Deep learning geodemographics with autoencoders and geographic convolution (geoconvolution)

At the AGILE conference 2019, I presented a paper in collaboration with Pengyuan Liu on approaches to creating geodemographic classifications using deep neural networks.

We discussed two approaches, both based on deep autoencoders, which allow automating dimensionality reduction before clustering.

The second approach also introduces the idea of geographic convolution in neural networks (geoconvolution), which aims to mirror in the geographical domain the approach of graphical convolution, beyond its application to raster datasets in earth observation. Convolutional neural networks have revolutionised image recognition and demonstrated how it is possible to identify shapes and patterns that go beyond the single pixel by applying smoothing functions to images. We postulate that a similar approach, namely geoconvolution, can be used when analysing geographic patterns in data representing area objects. Geoconvolution aims to account for higher-scale patters in the creation of the classification, by looking at the geographically-local average values, whereas common approaches such as k-means are essentially non-spatial.

To test our approaches, we created a geodemographic classification based on the United Kingdom Census 2011 for the county of Leicestershire and compared it to the official 2011 Output Area Classification (see image below and also DataShine 2011 OAC). Our results show that the two deep neural networks are successful in creating classifications which are statistically similar to the official classification and demonstrate high cluster homogeneity. However, validation of geodemographic classification is a complex issue, and more research will be necessary to fully validate our approaches.

oac_dl_maps.png

The paper illustrates how an unsupervised deep neural network can be devised to recreate a geodemographic classification in a largely automated fashion.
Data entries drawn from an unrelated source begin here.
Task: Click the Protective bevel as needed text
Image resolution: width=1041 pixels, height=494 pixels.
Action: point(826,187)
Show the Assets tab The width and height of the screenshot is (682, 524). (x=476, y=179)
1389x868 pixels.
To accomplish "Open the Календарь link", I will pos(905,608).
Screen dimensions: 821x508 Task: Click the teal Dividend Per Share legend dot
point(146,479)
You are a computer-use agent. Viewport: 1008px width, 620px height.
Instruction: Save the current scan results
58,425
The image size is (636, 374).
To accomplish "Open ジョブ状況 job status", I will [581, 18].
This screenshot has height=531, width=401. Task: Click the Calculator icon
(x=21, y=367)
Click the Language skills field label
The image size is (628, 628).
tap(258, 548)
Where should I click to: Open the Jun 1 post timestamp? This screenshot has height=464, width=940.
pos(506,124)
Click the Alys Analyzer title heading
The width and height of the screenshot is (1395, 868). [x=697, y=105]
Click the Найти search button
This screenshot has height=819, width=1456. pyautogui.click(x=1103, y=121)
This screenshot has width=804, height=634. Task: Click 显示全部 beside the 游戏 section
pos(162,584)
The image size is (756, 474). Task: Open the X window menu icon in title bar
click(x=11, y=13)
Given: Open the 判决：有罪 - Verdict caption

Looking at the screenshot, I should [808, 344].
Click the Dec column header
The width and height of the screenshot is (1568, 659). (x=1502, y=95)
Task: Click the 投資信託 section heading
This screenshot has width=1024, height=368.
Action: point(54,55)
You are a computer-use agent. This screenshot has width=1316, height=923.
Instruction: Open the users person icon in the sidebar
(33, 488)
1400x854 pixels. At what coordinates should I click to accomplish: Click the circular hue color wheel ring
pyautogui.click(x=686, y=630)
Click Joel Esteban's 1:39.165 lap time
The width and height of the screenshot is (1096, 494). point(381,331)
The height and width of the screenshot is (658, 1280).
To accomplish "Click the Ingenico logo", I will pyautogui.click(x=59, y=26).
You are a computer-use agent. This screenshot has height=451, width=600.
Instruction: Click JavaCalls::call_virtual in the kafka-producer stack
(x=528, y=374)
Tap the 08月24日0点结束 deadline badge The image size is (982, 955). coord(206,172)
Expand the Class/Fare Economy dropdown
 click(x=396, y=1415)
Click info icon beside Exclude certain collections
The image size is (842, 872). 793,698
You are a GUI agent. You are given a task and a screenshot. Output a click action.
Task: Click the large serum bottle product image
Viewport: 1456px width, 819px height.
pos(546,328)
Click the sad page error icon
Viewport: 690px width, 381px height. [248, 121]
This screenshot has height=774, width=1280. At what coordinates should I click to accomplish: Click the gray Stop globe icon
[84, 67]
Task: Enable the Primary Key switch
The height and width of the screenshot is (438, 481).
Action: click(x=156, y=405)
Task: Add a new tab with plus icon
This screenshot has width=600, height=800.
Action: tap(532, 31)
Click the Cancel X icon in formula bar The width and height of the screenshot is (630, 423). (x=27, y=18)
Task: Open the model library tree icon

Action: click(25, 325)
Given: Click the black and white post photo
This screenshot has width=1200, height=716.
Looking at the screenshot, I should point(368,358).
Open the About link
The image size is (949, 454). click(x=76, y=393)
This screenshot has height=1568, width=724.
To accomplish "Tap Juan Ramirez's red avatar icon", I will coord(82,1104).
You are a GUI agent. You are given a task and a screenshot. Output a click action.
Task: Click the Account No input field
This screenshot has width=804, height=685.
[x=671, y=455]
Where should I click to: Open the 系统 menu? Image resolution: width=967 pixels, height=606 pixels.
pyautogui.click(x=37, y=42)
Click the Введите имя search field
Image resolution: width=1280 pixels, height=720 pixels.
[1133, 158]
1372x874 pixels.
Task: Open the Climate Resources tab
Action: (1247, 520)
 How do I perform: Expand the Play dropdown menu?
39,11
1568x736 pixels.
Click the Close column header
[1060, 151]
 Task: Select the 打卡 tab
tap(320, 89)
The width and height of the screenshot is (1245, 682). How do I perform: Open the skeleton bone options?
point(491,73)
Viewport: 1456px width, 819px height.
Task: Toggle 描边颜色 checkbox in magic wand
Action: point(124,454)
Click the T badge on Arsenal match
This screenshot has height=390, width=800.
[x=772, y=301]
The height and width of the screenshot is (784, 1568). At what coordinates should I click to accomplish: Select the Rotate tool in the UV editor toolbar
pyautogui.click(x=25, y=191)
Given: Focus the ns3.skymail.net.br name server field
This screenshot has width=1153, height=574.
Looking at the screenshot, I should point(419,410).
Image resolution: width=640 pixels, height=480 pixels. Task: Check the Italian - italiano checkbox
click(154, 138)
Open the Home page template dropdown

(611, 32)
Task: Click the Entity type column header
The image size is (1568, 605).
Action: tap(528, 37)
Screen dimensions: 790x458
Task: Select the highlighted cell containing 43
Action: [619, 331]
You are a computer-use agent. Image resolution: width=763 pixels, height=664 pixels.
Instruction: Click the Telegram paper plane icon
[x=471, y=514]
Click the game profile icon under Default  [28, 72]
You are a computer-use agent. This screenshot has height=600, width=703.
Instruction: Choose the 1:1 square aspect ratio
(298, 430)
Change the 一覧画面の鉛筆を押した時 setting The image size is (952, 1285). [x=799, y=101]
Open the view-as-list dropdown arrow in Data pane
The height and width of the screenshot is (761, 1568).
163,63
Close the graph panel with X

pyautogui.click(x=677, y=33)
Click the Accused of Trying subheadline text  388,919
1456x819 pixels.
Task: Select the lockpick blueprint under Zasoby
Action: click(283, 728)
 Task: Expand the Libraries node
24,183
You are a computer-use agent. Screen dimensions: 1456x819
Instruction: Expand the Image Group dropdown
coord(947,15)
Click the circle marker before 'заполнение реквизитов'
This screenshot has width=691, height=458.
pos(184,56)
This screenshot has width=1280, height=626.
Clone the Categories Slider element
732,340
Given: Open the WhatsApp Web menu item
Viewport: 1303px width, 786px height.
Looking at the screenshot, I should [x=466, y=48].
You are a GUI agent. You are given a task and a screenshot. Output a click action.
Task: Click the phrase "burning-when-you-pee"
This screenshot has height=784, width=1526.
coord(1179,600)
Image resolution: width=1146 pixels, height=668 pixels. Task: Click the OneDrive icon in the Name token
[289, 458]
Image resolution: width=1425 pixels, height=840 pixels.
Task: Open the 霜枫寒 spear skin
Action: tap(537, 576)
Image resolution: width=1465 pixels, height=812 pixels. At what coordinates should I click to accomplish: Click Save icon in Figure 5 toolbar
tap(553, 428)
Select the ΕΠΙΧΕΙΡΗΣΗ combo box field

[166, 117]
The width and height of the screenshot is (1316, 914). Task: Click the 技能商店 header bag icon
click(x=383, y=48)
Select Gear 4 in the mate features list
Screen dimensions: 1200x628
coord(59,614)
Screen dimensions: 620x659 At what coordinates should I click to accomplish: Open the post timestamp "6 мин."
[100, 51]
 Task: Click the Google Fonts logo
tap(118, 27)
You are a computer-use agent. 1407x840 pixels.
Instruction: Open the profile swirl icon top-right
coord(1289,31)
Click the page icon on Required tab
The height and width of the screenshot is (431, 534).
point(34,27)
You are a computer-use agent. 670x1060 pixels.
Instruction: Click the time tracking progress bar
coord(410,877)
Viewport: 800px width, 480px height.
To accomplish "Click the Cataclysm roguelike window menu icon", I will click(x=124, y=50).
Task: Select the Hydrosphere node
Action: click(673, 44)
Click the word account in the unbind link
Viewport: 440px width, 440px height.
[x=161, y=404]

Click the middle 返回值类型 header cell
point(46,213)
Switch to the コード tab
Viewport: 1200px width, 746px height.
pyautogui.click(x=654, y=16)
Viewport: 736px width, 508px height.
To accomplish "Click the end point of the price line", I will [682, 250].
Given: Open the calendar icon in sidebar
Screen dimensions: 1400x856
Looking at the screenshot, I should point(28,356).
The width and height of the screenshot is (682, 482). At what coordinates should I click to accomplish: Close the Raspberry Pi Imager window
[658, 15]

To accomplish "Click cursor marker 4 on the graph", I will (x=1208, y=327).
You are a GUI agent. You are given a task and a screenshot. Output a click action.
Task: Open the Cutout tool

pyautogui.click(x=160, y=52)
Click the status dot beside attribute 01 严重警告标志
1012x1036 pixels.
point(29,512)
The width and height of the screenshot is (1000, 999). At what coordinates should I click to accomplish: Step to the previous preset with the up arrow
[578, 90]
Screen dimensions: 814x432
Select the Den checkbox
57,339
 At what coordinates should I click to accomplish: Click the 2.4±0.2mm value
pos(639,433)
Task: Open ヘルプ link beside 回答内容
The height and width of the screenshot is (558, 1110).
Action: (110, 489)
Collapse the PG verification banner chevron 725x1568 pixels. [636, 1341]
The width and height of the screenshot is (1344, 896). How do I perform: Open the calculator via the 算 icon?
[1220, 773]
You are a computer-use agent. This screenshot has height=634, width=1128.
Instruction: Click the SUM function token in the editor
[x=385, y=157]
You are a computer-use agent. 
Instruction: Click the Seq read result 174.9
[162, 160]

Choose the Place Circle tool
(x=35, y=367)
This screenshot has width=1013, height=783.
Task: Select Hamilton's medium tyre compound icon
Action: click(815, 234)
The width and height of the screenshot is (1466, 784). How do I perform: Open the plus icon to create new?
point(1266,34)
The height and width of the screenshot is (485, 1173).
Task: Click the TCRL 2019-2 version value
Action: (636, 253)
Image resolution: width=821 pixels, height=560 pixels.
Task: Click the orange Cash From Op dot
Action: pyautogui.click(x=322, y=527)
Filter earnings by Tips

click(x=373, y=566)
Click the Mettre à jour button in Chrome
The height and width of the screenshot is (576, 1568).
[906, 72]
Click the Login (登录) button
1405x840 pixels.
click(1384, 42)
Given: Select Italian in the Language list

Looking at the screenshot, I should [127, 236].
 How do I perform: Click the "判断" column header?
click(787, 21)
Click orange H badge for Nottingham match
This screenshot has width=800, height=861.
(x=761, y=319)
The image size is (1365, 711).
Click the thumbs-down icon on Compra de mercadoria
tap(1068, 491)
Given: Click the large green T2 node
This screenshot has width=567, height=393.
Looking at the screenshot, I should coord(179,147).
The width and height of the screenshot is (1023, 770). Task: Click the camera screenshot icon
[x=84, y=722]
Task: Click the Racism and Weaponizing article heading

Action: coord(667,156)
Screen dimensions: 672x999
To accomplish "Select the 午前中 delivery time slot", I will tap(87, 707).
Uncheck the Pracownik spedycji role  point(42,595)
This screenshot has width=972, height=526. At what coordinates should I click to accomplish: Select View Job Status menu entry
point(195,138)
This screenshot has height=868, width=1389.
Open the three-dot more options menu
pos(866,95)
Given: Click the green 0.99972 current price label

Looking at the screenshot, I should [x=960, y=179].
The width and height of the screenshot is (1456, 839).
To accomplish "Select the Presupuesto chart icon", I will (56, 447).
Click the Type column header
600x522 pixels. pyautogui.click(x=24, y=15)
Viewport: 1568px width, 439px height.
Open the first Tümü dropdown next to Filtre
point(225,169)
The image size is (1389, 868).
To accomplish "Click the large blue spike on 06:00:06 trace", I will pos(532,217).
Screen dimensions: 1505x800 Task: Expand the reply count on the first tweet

However, while the approaches presented in the paper provide a more automated geodemographic procedure, the number clusters and their interpretation are still largely at the discretion of the practitioner creating a classification, along with a large number of the parameters required to define the deep autoencoders.

The second contribution of the paper is introducing the concept of geoconvolution. Crucially, the number of possible approaches to implementing the general idea of geoconvolution is vast, and further work is needed to explore this new research avenue fully.